> **WHAT NEEDS TO BE DONE**:
Apart from the pictures, every part of the records below gets retyped exactly.

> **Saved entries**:
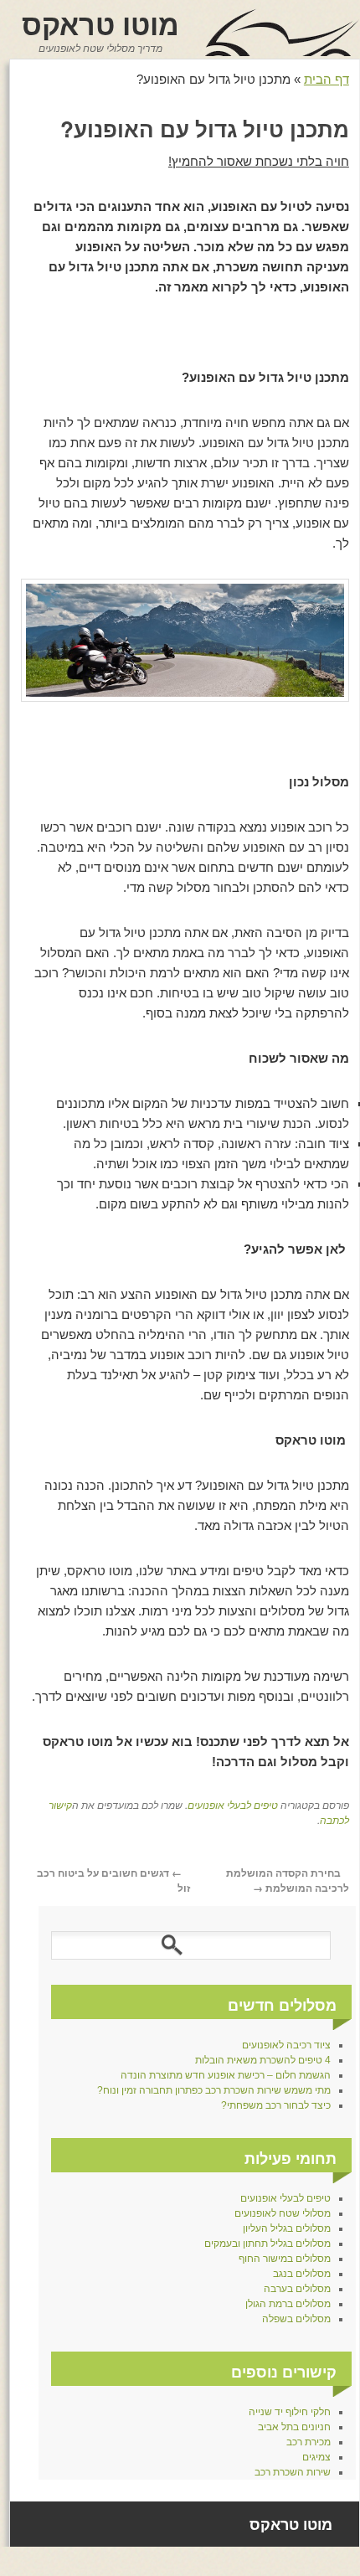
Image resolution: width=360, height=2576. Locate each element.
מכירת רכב (308, 2442)
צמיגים (316, 2457)
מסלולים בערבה (297, 2289)
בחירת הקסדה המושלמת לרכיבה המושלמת (287, 1880)
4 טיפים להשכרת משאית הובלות (263, 2060)
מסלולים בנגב (302, 2274)
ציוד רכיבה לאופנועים (286, 2045)
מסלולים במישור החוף (285, 2258)
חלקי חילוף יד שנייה (290, 2412)
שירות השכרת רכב (293, 2472)
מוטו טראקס (100, 23)
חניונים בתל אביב (294, 2427)
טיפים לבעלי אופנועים (233, 1804)
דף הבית (326, 79)
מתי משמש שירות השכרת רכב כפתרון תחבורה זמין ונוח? (214, 2090)
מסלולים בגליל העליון (287, 2228)
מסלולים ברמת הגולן (288, 2304)
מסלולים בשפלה (296, 2319)
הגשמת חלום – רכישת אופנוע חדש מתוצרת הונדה (226, 2075)
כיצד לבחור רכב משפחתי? (276, 2105)
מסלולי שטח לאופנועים (282, 2213)
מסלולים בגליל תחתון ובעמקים (267, 2243)
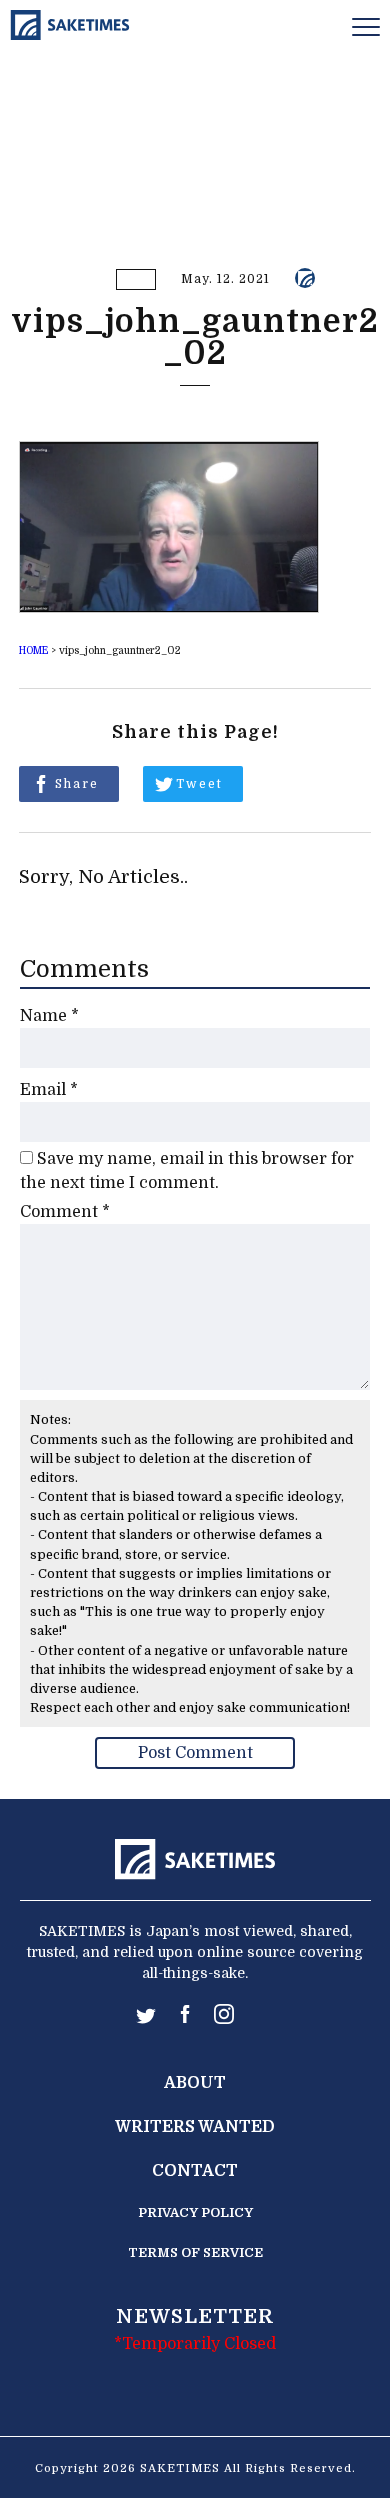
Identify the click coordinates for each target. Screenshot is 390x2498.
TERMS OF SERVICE (195, 2252)
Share (77, 784)
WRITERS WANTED (195, 2127)
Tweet (199, 784)
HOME (33, 650)
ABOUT (195, 2083)
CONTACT (195, 2171)
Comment (65, 1212)
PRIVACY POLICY (195, 2212)
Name (49, 1016)
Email (49, 1090)
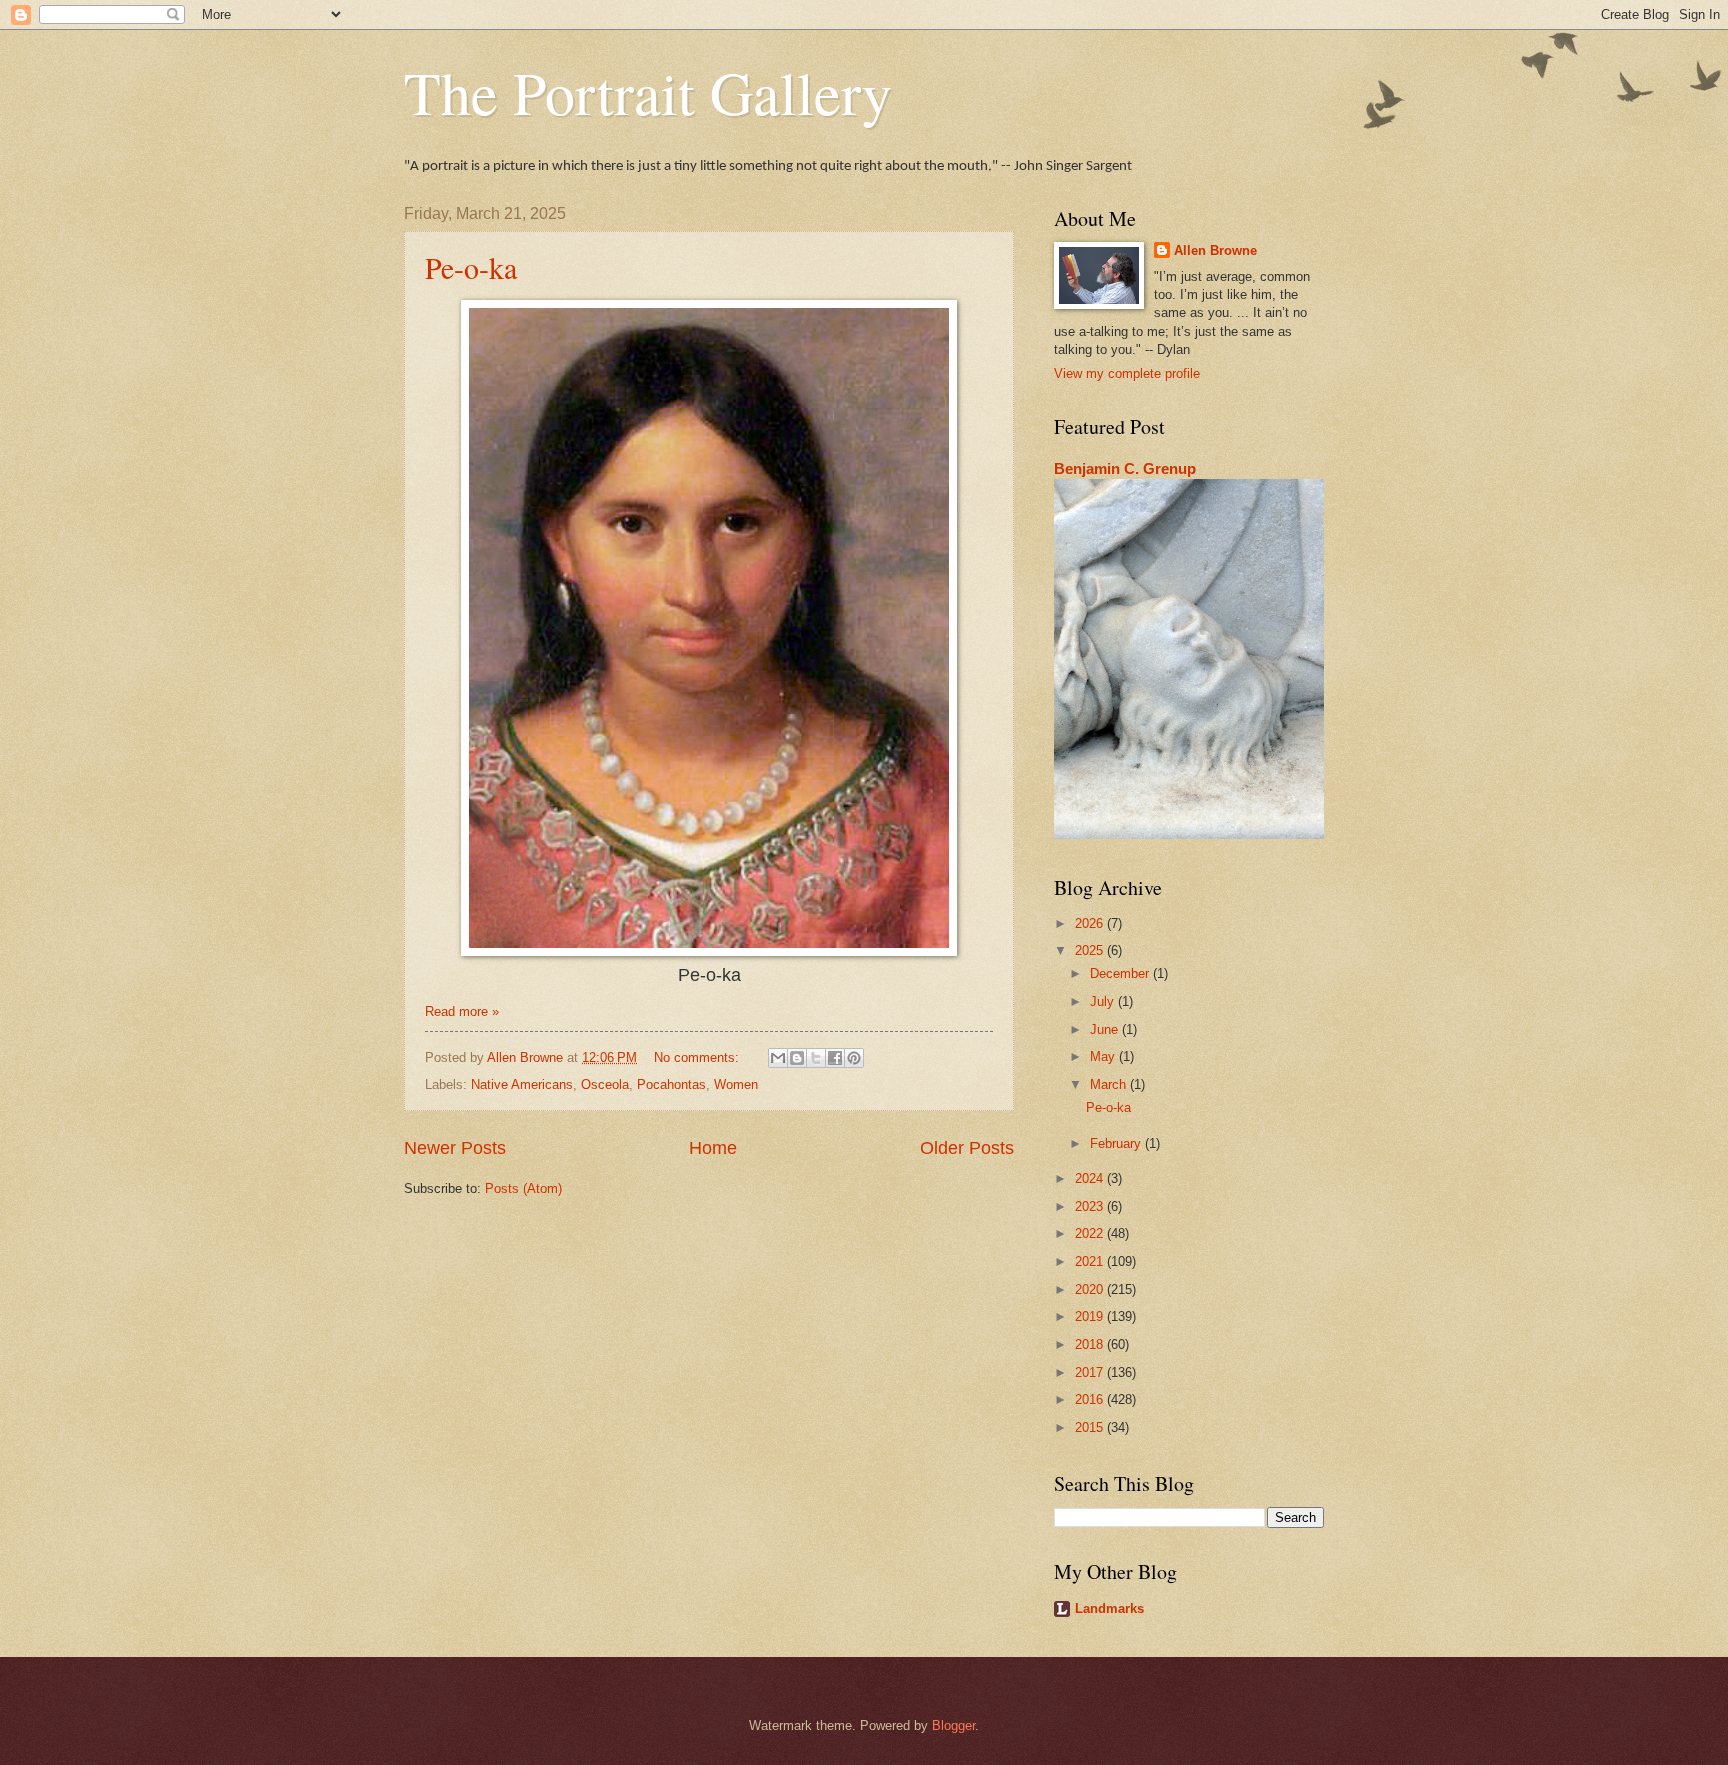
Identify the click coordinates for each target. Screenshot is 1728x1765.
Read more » (462, 1011)
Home (713, 1148)
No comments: (698, 1057)
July (1104, 1001)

> **WRITTEN REPLY**:
Image resolution: width=360, height=2576. Locate each element.
מכירת רכב (308, 2442)
צמיגים (316, 2457)
מסלולים בערבה (297, 2289)
בחירת הקסדה המושלמת לרכיבה המושלמת (287, 1880)
4 טיפים להשכרת משאית הובלות (263, 2060)
מסלולים בנגב (302, 2274)
ציוד רכיבה לאופנועים (286, 2045)
מסלולים במישור החוף (285, 2258)
חלקי חילוף יד שנייה (290, 2412)
שירות השכרת רכב (293, 2472)
מוטו טראקס (100, 23)
חניונים בתל אביב (294, 2427)
טיפים לבעלי אופנועים (233, 1804)
דף הבית (326, 79)
מתי משמש שירות השכרת רכב כפתרון תחבורה זמין ונוח? (214, 2090)
מסלולים בגליל העליון (287, 2228)
מסלולים ברמת הגולן (288, 2304)
מסלולים בשפלה (296, 2319)
הגשמת חלום – רכישת אופנוע חדש מתוצרת הונדה (226, 2075)
כיצד לבחור רכב משפחתי? (276, 2105)
מסלולי שטח לאופנועים (282, 2213)
מסלולים בגליל תחתון ובעמקים (267, 2243)
Identify the click coordinates for each target. Screenshot is 390x2498.
TERMS OF SERVICE (195, 2252)
Share (77, 784)
WRITERS WANTED (195, 2127)
Tweet (199, 784)
HOME (33, 650)
ABOUT (195, 2083)
CONTACT (195, 2171)
Comment (65, 1212)
PRIVACY POLICY (195, 2212)
Name (49, 1016)
Email (49, 1090)
Identify the click coordinates for each target. Screenshot is 1728x1765.
Read more » (462, 1011)
Home (713, 1148)
No comments: (698, 1057)
July (1104, 1001)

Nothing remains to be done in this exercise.